ASSIGNMENT –
Pictures stay out; everything else from the first line of the entries down through the line with "866x571 pixels." gets copied exactly.

----------------------------------------

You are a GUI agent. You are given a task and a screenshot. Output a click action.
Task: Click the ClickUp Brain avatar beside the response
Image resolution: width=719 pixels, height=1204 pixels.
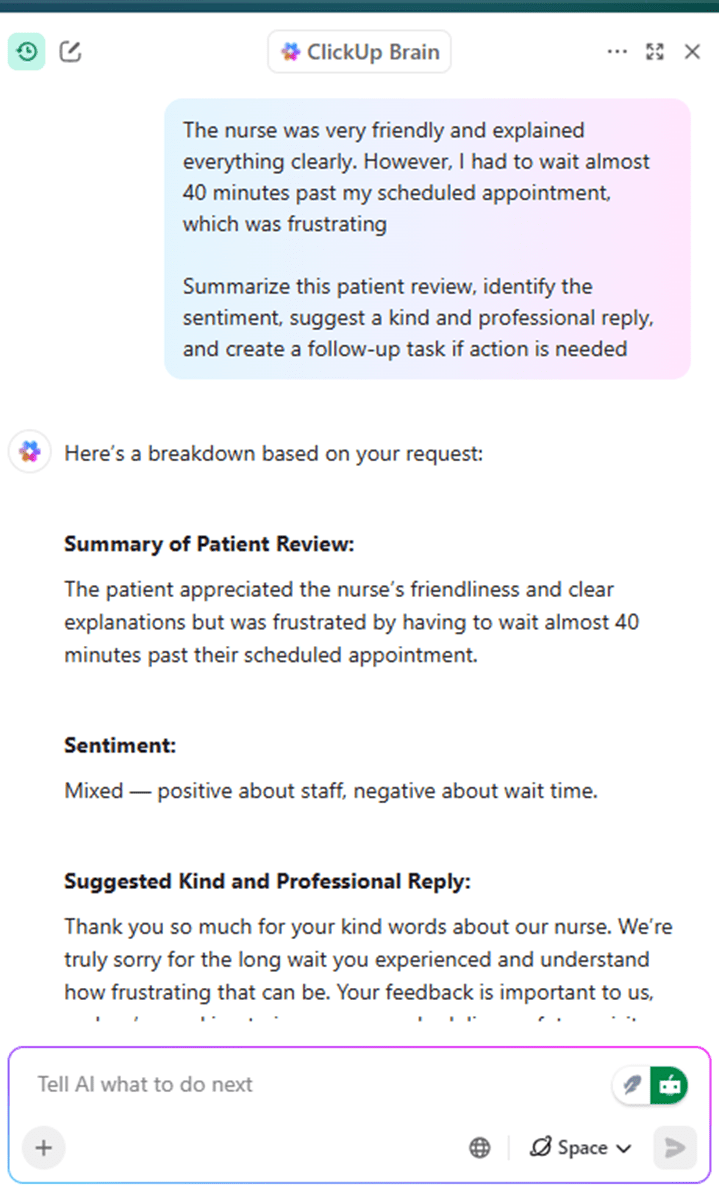coord(28,452)
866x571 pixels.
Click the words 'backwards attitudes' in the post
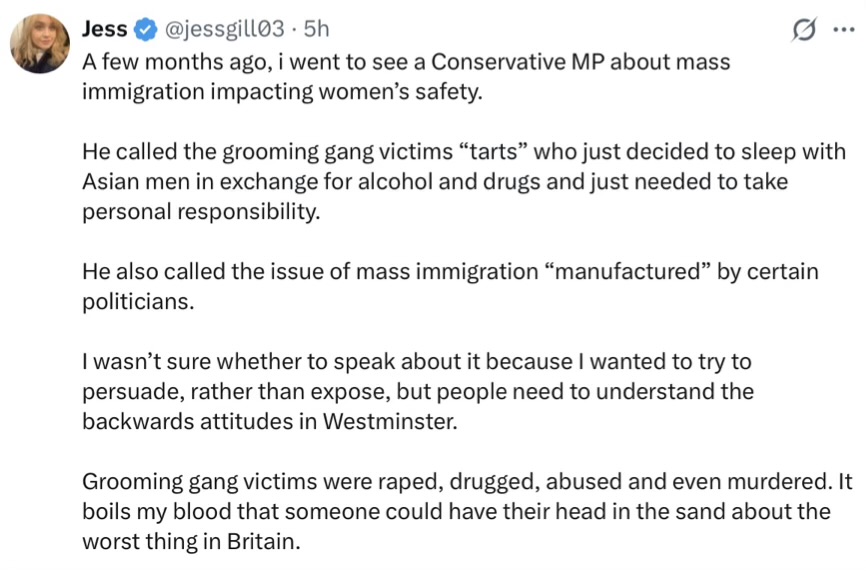(x=186, y=421)
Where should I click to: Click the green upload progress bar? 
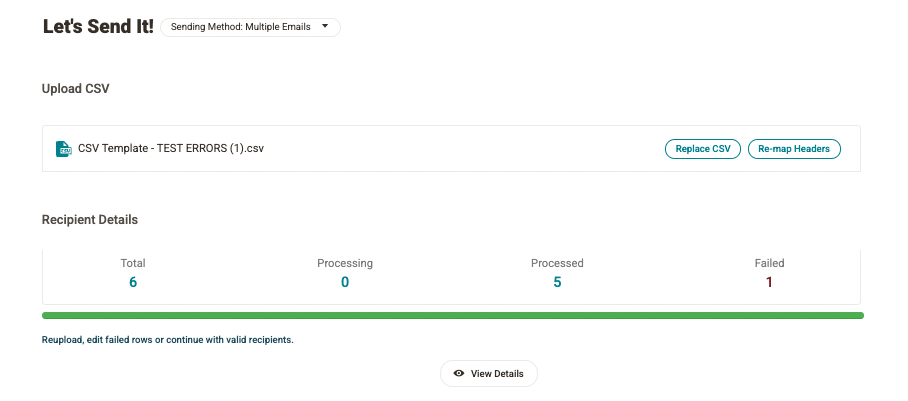tap(452, 315)
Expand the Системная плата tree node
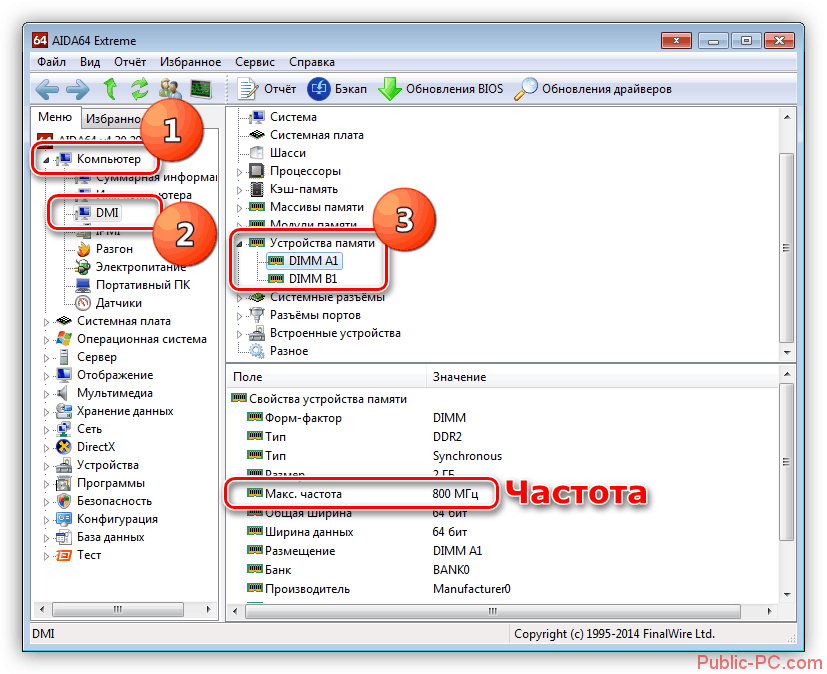Viewport: 827px width, 674px height. click(x=46, y=321)
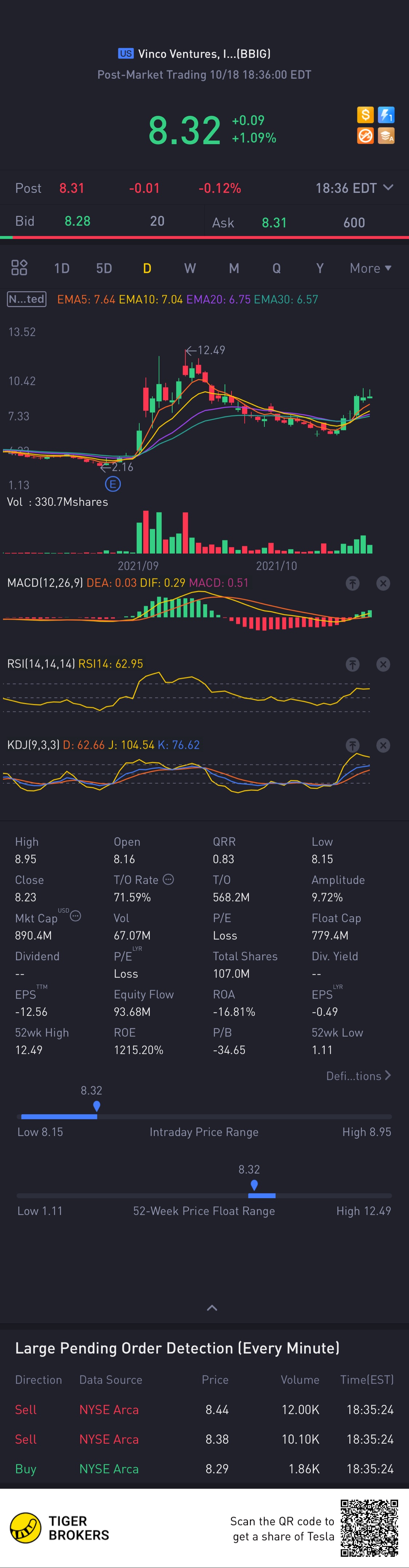Tap the Intraday Price Range marker
The width and height of the screenshot is (409, 1568).
coord(96,1106)
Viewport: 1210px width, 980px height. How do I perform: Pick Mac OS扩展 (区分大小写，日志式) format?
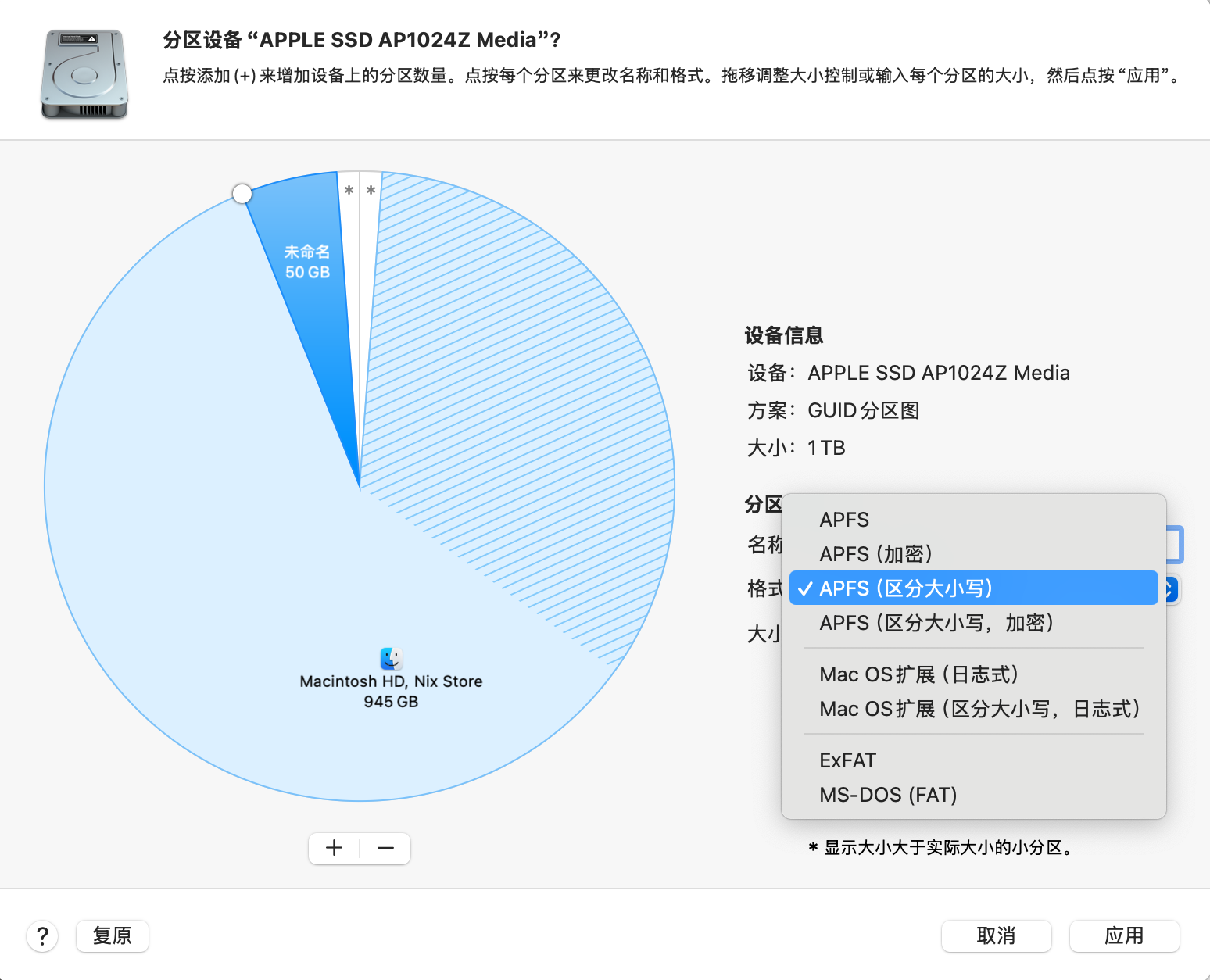click(x=979, y=709)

----------------------------------------

RESULT FOR THIS EXERCISE –
You are a GUI agent. You are given a task and a screenshot. Output a click action.
Task: Click the ClickUp Brain avatar beside the response
Image resolution: width=719 pixels, height=1204 pixels.
coord(28,452)
866x571 pixels.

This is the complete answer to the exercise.